A Brief History

The first burial in the Roland district was in 1880 when nineteen year-old Webster Pomeroy, son of the Rev. Daniel Pomeroy, froze to death during a snow storm. In 1875, Rev. Pomeroy constructed a log church at the crossing of the Missouri Trail and Tobacco Creek with hopes that the establishment of a town might follow. The churchyard served as the burial site for his son Webster, as well as others in the Pomeroy district for several years.

Concurrently, Richard Weir granted some of his land for the establishment of a cemetery a few miles south-east of Pomeroy's log church. A rise in the land provided an idyllic location for Fairview cemetery. Fairview opened in 1882 with no church affiliations and so was designed to serve the needs of the influx of settlers to the area.

In 1889, seven years after Fairview opened, a rail line was laid a mile south of the cemetery. The railway line marked the site for what became the town of Roland and ended Rev. Pomeroy's vision of a town by Tobacco Creek. By 1896 the people of Pomeroy constructed a new church approximately a mile north-west of the original log church and those buried at Pomeroy cemetery were removed to Fairview.
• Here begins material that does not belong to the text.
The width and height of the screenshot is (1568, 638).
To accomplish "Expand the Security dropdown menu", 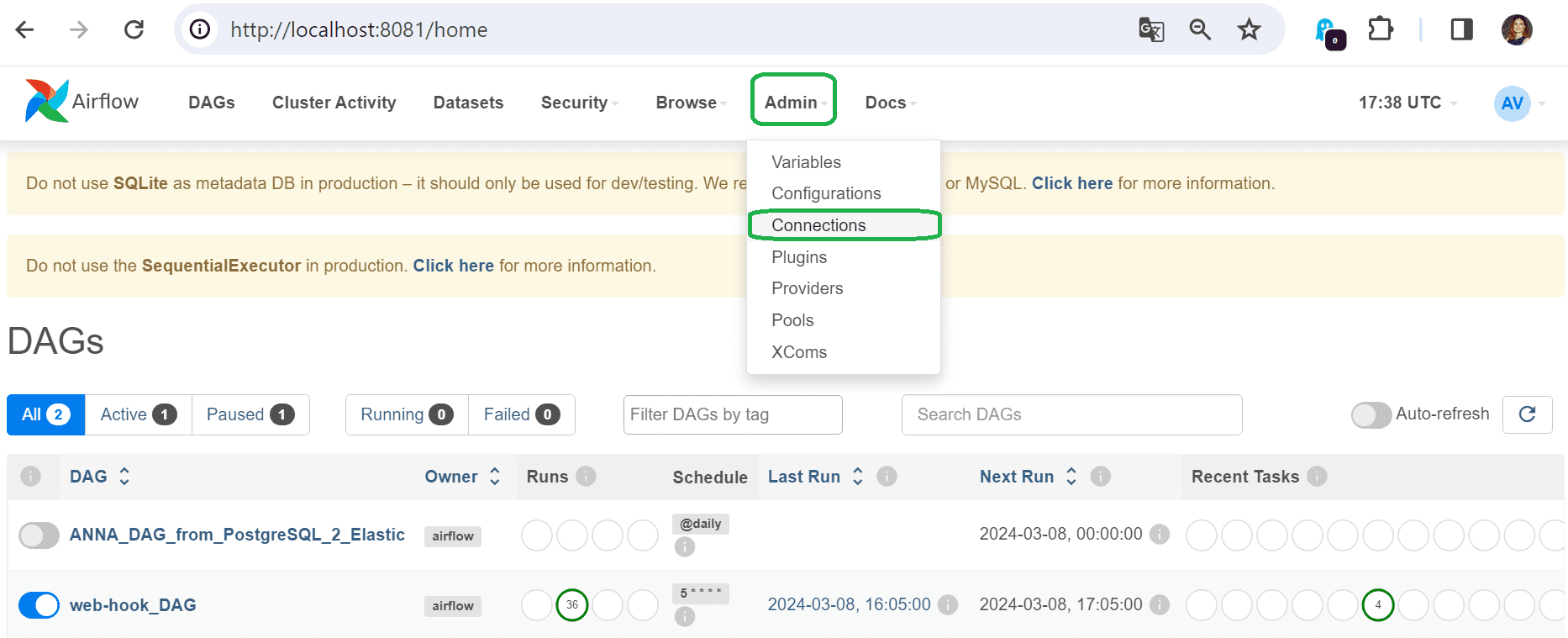I will point(579,103).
Within a year after the rail line was laid, Grace Methodist Church had opened in the new town of Roland. The church drew some of its congregation from the pre-established Bethel district south of Roland. Bethel Church, which opened in 1884, was moved in 1898 to better serve its remaining congregation. The new location for Bethel was further south on a plot of land given by James C. Loree. Land across the road from the church was then donated by Henry Hennan for the creation of Bethel cemetery.

Today, the final resting place for many of the original settlers of the Roland district can be found in the Fairview, Bethel or Myrtle cemeteries. Over time many of the settlers' descendants, along with others who chose to make the Roland district their home have been buried alongside those early pioneers.